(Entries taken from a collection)
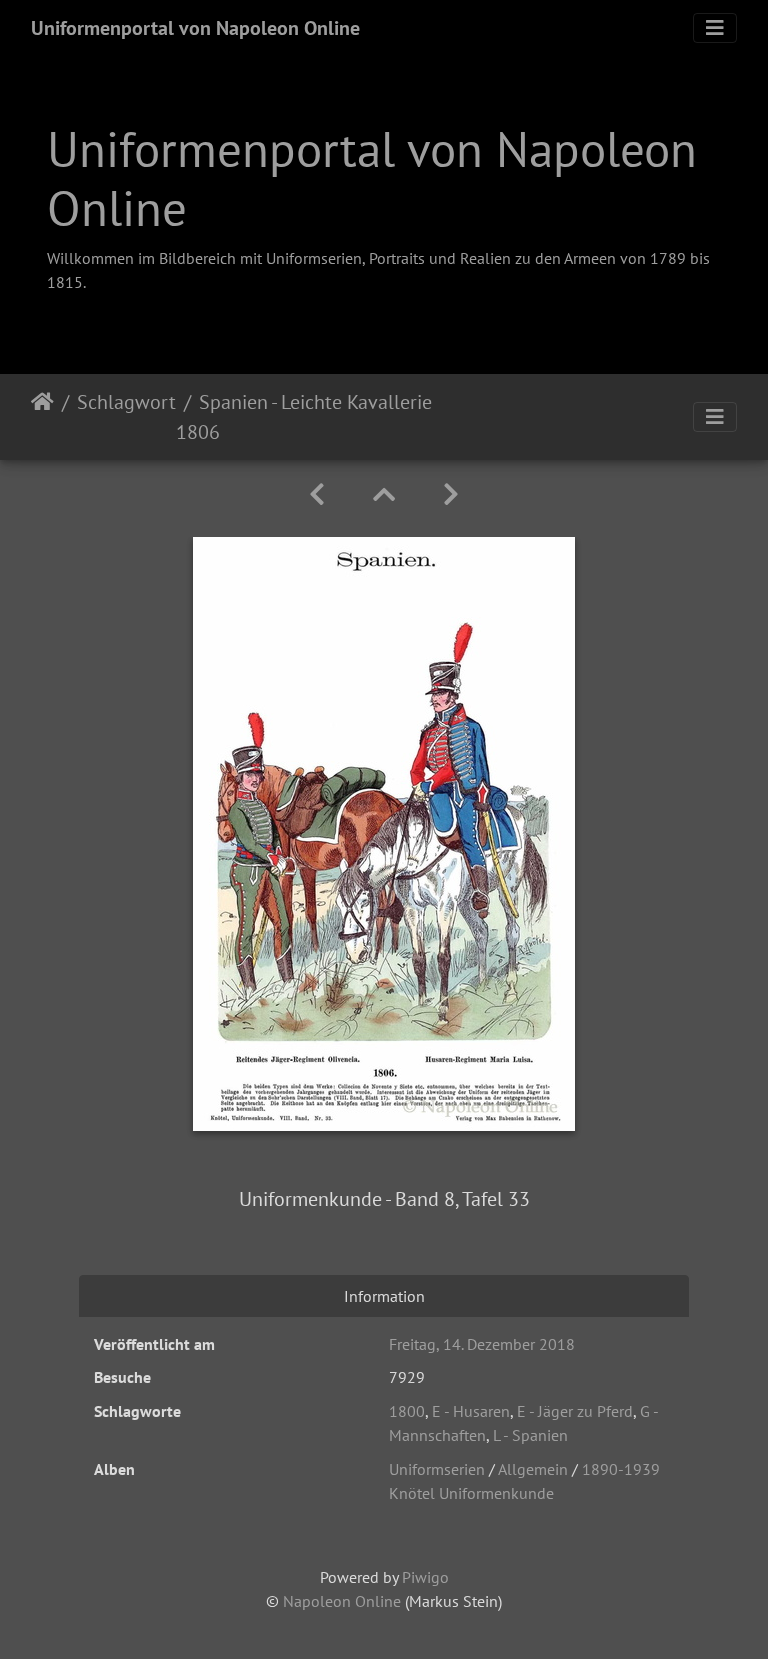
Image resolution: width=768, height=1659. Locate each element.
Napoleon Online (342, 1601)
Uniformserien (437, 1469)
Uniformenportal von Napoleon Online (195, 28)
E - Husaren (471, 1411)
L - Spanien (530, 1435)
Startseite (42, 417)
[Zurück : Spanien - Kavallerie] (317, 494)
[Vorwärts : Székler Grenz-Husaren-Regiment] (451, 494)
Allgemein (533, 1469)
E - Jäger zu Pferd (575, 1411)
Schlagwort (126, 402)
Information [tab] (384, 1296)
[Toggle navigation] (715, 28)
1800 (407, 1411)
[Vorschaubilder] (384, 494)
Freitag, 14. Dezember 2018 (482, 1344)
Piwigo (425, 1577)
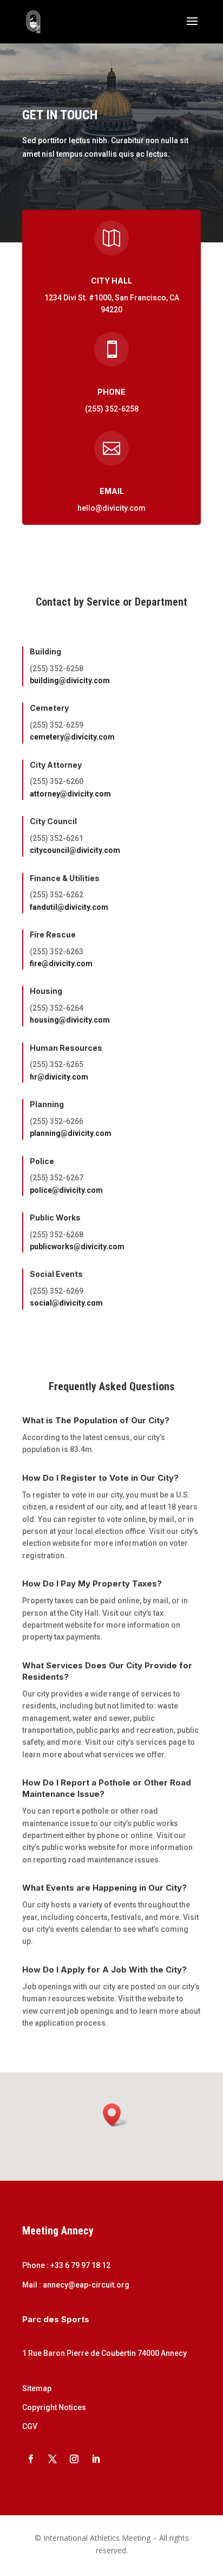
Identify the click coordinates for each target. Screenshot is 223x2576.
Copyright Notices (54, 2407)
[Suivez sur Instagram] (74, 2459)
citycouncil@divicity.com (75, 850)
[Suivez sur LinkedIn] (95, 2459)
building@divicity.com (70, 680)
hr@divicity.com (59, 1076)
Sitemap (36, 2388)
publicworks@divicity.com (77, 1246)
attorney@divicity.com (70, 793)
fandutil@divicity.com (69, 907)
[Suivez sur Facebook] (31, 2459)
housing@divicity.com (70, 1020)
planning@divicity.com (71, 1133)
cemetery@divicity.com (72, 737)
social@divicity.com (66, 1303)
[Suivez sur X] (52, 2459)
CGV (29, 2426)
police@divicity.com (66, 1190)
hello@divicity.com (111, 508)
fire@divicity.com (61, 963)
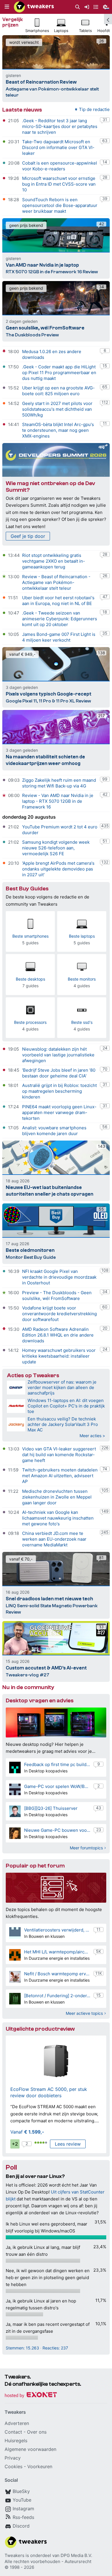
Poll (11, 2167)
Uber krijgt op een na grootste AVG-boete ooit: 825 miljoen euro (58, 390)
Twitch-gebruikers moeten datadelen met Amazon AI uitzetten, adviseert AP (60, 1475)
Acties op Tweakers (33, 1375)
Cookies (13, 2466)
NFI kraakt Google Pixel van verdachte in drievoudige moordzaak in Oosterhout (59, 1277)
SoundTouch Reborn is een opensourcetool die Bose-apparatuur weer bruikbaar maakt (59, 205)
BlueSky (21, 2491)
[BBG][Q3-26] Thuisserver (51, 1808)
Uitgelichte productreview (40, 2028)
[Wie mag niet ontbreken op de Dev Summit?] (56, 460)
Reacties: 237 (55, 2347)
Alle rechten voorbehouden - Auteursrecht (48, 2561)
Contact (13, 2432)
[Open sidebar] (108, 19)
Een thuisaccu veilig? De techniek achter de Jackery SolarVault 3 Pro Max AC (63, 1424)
--
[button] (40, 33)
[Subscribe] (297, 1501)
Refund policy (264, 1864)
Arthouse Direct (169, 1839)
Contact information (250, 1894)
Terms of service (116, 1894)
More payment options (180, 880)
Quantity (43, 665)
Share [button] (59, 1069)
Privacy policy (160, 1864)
---
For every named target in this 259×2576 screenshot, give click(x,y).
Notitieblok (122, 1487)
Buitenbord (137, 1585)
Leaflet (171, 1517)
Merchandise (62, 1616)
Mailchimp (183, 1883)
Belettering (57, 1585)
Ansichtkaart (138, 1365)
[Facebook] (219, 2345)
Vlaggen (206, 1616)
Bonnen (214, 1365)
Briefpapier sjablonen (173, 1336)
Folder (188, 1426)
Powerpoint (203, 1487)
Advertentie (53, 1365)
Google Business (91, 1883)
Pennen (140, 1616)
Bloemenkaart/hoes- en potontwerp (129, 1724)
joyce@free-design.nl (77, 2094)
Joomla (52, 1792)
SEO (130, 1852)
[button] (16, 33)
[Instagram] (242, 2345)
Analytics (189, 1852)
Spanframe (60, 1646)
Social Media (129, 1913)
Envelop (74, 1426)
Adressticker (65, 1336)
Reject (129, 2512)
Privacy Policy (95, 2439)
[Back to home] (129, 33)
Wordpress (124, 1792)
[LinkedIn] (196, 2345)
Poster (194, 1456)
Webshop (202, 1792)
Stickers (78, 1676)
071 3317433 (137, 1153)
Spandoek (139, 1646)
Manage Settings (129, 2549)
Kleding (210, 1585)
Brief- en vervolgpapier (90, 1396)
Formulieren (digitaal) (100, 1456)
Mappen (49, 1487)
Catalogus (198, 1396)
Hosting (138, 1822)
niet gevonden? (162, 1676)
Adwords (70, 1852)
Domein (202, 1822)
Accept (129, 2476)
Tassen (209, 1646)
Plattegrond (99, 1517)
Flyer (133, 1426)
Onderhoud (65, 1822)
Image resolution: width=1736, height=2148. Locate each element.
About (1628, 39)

• To do:
Both end lines included, restate word for word the lines above from the line with "BlueSky (21, 2491)" to the line with "Een thuisaccu veilig?", and nothing else.

• Your solution:
BlueSky (21, 2491)
[BBG][Q3-26] Thuisserver (51, 1808)
Uitgelichte productreview (40, 2028)
[Wie mag niet ontbreken op de Dev Summit?] (56, 460)
Reacties: 237 (55, 2347)
Alle rechten voorbehouden - Auteursrecht (48, 2561)
Contact (13, 2432)
[Open sidebar] (108, 19)
Een thuisaccu veilig? De techniek achter de Jackery SolarVault 3 Pro Max AC (63, 1424)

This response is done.